Just gotta take a minute to say how crazy the SB policy seems to me on this subject.
I’ve owned Nuendo since Ver 2. After the initial purchase price, I’ve spent cumulatively a couple of thousand US dollars upgrading to now Ver 8.3 over the years. Now worries there…happy to have done so. Nuendo is a great and productive tool that has paid for itself many times over.

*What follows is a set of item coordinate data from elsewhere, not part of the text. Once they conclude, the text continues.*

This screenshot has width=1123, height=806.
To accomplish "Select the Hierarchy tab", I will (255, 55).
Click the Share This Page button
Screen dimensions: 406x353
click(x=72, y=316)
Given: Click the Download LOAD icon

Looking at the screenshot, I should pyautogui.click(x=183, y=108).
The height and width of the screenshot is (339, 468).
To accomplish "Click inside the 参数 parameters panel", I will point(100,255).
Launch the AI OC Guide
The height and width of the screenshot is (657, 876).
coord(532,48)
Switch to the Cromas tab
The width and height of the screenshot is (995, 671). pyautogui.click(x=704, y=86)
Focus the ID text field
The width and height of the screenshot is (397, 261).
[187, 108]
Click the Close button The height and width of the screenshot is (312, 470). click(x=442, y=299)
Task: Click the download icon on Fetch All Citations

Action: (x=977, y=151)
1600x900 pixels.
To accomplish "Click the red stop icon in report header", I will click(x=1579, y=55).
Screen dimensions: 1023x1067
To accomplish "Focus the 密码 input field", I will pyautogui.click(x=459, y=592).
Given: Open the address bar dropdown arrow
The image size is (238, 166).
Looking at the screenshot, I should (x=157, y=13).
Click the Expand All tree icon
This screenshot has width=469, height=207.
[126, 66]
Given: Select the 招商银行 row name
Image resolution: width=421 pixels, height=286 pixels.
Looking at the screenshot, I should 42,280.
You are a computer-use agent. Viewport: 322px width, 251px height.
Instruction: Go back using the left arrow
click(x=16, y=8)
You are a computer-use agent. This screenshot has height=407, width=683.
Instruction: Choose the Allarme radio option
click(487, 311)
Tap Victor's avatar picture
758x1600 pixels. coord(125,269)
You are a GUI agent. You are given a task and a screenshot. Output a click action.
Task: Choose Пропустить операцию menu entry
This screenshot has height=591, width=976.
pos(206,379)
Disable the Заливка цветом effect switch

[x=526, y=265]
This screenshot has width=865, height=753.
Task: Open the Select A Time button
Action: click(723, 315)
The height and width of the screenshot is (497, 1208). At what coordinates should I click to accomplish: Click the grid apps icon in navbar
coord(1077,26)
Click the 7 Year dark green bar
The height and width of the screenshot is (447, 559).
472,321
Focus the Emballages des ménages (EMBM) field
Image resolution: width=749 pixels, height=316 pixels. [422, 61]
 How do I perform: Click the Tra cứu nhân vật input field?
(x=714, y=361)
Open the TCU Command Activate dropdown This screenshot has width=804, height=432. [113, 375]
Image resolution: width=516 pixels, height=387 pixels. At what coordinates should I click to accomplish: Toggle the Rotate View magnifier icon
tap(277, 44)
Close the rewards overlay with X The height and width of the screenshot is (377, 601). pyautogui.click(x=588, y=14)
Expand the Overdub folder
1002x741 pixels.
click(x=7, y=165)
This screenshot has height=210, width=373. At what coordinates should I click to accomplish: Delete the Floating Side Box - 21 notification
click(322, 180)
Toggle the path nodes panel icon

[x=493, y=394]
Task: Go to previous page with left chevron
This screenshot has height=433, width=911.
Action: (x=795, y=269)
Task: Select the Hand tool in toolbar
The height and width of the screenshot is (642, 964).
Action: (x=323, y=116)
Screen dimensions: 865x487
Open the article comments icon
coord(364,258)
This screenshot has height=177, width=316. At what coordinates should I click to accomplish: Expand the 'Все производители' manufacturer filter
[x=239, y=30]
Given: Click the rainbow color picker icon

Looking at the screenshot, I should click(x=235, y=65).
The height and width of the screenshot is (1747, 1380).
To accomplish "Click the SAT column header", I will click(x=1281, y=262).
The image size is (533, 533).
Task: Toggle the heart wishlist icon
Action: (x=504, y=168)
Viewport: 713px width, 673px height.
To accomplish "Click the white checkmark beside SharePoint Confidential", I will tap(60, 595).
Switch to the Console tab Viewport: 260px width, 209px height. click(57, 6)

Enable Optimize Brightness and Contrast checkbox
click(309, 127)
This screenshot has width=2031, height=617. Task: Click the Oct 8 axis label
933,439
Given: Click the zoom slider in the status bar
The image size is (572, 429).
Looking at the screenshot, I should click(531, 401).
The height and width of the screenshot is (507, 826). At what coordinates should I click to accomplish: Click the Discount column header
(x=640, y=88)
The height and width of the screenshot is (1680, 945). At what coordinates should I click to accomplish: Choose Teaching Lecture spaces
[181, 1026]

But I want to now add (and possibly switch to) Cubase 10. My world is music creation these days with little to no video involved and the new features would be a plus for me sooner than later. Some really nice improvements. And so, I discover that I can qualify to crossgrade for a reduced price from the following list of DAWS, some of which are only +/- $300.:
Ableton Live Standard / Suite, Logic Pro, Cakewalk Sonar Platinum / Professional, Digital Performer, FL Studio Signature / Producer, Pro Tools / Pro Tools HD, Reason (from Version 6), Studio One Professional
But not Nuendo.
I own PT and Ableton and probably something else on the list, so it’s not an impediment to crossgrading, at least for me. I just completely fail to see the logic or point of this policy. I mean, logic says my +/- $2000.00 Nuendo License should also run it’s $600.00 little brother in the same way a Cubase Pro License runs Artist or any other reduced price/feature set version. But not even asking for that, just the same offer as to a competitor’s $300.00 DAW. And I realize that I’m actually better off crossgrading from PT or Ableton to keep my Nuendo license which I would have to surrender if I even could crossgrade, but even the fact that I would have to give up my $2000.00 license to run a $600.00 license from the same company seems daft. The whole concept seems as if was conceived of by a drunken Johnny Depp.
Anyway, thanks for reading. Just needed the catharsis of stating the obvious in a group setting. Sheesh!